Currently trading with a mild negative bias, around the 1.2510-15 region, a goodish pickup in the US Treasury bond yields underpinned the US Dollar demand and has been one of the key factors behind the pair's modest rebound from session lows.
• US Dollar firm around 93.30, data, Fedspeak on sight
However, the prevalent bullish sentiment around crude oil prices was seen lending support to the commodity-linked currency - Loonie and seemed capping any sharp up-move, at least for the time being.
Meanwhile, the recent price action clearly suggested selling interest just ahead of the 1.2600 handle.
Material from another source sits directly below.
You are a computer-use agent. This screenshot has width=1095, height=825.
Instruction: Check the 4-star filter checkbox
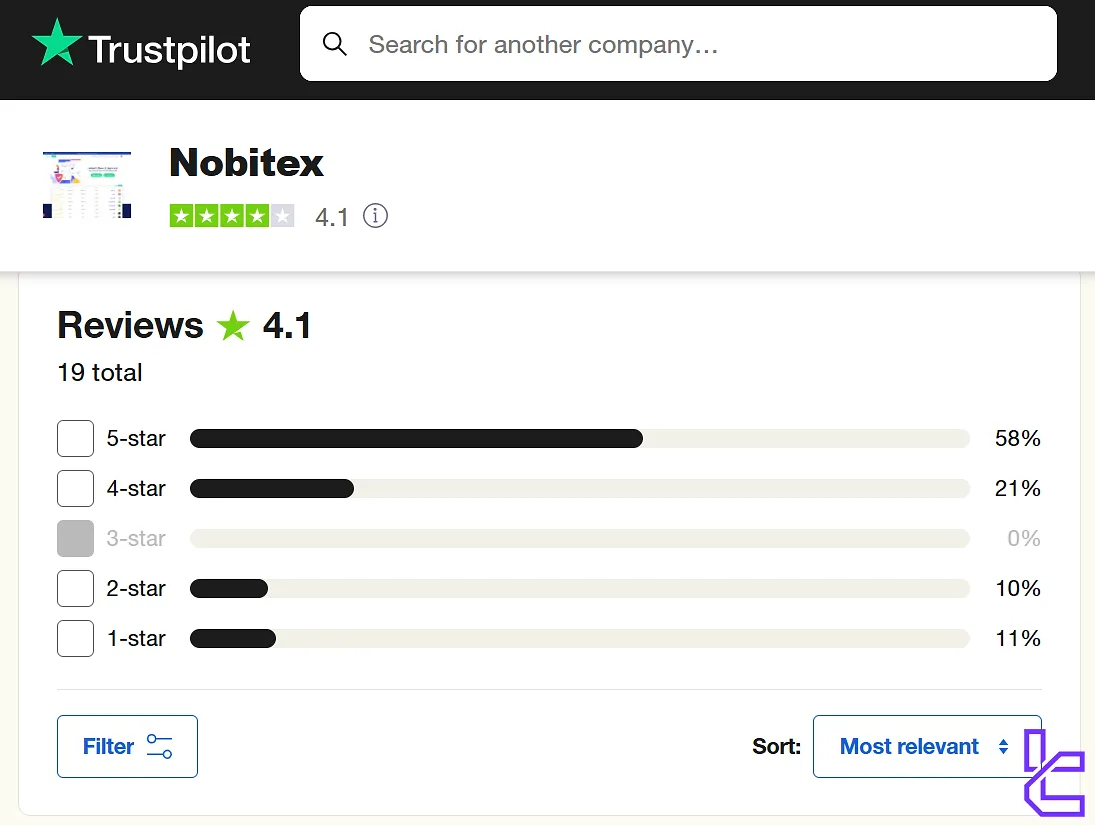[x=75, y=488]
Hence, it would be prudent to wait for a decisive break through the mentioned hurdle before committing to any additional near-term up-move for the major.
Today's economic docket features the release of Canadian Manufacturing Sales figures, along with the US housing market data and would be followed by the US weekly crude oil inventories.
Ahead of the data, speeches by New York Fed President William Dudley and Dallas Fed President Robert Kaplan might influence the USD price dynamics and provide some short-term trading impetus.
Technical levels to watch
Immediate resistance is pegged near 1.2530 area and is followed by horizontal hurdle near the 1.2565 level but major upside barrier remains near the 1.2590-1.2600 region.
On the flip side, 1.2475 level is likely to protect immediate downside, which if broken might now drag the pair below mid-1.2400s towards its next support near the 1.2415 region ahead of the 1.2400 handle.